All of us noticed this. All of us had been a part of this. He or she required which “giant jump with regard to mankind” for all of us.

Even though over fifty percent from the planet’s populace was not in existence after that, it had been a meeting which transformed as well as broadened the world.First step on the MOON

“It’s a human achievement that will be remembered forever,” said John Logsdon, professor emeritus of space policy at George Washington University. Those first steps were beamed to nearly every country around the world, thanks to a recently launched satellite. It was truly the first global mass media event, Logsdon said. An estimated 600 million people — 1 out of every 5 on the planet — watched.

The two historical events likely to be long remembered from the 20th Century are the moon landing and the first atomic bomb, said Smithsonian Institution space curator Roger Launius.

“There is no way to overestimate that significance in human history and he is forever linked to that,” Launius said of Armstrong, who died Saturday .

Just as the voyage of Christopher Columbus split historic eras 500 years ago, so will Neil Armstrong and Apollo 11, said Rice University historian Douglas Brinkley, a specialist in 20th Century history.

“We may be living in the age of Armstrong,” said Brinkley, who conducted oral histories for NASA, including sessions with Armstrong.

The late science fiction author Arthur C. Clarke wrote that the Apollo 11 moon landing was “one of the great divides in human history; we are sundered from it forever by the moment when Neil Armstrong and Buzz Aldrin stepped out on to the Sea of Tranquility. Now history and fiction have become inexorably intertwined.”

Since that day, there’s been a common phrase: “If we can send a man to the moon, why can’t we … ?” with the blank filled with a task that seems far less difficult.

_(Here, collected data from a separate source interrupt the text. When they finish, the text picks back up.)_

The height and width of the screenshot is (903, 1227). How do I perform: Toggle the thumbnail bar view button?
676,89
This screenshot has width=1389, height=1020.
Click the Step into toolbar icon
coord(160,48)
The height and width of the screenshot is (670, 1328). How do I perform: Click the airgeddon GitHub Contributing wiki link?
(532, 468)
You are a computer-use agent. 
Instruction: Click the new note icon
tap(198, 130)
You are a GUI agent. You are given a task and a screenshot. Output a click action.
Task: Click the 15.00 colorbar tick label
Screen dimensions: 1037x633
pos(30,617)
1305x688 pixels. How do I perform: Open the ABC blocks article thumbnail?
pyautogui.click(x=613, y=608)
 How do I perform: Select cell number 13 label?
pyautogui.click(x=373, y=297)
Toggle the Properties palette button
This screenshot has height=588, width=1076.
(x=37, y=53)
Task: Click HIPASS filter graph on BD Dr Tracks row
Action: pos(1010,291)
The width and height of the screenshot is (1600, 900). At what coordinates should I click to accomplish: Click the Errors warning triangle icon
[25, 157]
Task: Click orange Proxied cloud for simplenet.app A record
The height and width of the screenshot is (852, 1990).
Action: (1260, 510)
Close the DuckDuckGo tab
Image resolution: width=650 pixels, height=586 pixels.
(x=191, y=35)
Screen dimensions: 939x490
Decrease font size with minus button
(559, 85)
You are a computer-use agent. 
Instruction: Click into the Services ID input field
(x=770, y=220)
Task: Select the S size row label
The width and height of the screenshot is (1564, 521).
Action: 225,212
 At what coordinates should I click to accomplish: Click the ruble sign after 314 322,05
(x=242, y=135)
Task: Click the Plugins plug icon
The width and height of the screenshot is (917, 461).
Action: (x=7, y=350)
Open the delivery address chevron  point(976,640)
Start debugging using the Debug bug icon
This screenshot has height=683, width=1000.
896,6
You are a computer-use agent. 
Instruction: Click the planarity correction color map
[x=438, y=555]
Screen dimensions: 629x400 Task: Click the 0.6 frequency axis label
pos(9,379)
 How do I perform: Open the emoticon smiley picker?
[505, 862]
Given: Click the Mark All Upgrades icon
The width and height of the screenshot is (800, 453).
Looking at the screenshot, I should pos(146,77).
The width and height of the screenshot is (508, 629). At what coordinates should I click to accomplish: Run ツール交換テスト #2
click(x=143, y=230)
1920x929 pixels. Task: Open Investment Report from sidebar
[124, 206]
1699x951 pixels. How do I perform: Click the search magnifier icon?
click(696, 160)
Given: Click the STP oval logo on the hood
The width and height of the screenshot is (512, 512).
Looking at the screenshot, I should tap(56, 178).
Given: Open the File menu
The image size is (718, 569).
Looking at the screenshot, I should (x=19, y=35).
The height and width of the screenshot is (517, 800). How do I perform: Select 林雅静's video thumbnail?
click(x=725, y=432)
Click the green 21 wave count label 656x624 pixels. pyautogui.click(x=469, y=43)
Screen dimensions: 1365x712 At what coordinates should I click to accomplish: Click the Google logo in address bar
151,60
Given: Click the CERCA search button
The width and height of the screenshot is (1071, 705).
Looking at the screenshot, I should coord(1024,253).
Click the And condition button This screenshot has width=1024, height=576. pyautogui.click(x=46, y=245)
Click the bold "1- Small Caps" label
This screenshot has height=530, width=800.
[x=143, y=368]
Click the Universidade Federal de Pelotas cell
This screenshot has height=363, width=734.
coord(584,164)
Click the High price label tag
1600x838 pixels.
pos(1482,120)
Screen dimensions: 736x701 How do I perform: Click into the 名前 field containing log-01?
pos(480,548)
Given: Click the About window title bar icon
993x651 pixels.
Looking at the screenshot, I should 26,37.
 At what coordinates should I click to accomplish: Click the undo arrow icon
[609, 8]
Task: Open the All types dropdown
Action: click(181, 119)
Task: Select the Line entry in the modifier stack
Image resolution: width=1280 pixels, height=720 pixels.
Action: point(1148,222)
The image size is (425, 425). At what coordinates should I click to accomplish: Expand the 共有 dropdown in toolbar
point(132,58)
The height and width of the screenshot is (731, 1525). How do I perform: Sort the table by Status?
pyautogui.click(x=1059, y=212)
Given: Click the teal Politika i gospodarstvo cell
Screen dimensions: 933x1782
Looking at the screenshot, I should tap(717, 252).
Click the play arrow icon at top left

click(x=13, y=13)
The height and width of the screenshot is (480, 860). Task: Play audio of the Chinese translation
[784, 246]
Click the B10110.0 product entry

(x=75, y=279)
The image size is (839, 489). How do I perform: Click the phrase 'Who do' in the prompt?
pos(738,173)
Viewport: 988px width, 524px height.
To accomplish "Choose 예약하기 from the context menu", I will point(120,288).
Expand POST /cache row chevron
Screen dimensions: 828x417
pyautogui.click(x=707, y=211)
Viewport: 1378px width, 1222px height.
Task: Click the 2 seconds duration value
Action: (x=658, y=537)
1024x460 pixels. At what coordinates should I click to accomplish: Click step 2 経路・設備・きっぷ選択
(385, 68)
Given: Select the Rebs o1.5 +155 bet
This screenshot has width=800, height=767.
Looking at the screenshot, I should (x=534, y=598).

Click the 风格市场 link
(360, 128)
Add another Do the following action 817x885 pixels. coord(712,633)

Armstrong’s small step was that leap in confidence telling the world “if we can do this, we can do anything,” said Howard McCurdy, a professor of space and public policy at American University and author of the book “Space and the American Imagination.”

“He required something which two decades previously had been real dream as well as switched this in to actuality and when we’re able to do this with regard to room we’re able to get it done with regard to something, inch McCurdy stated Sunday.
The Apollo 11 moon landing was the finish line in a decade-long space race started by the Soviet Union. And so the first steps on the moon coming from an American civilian had many meanings. Getting there first showed American technological superiority, but Armstrong mentioned mankind — not Americans — demonstrating that this was a moment for the people of Earth, McCurdy said.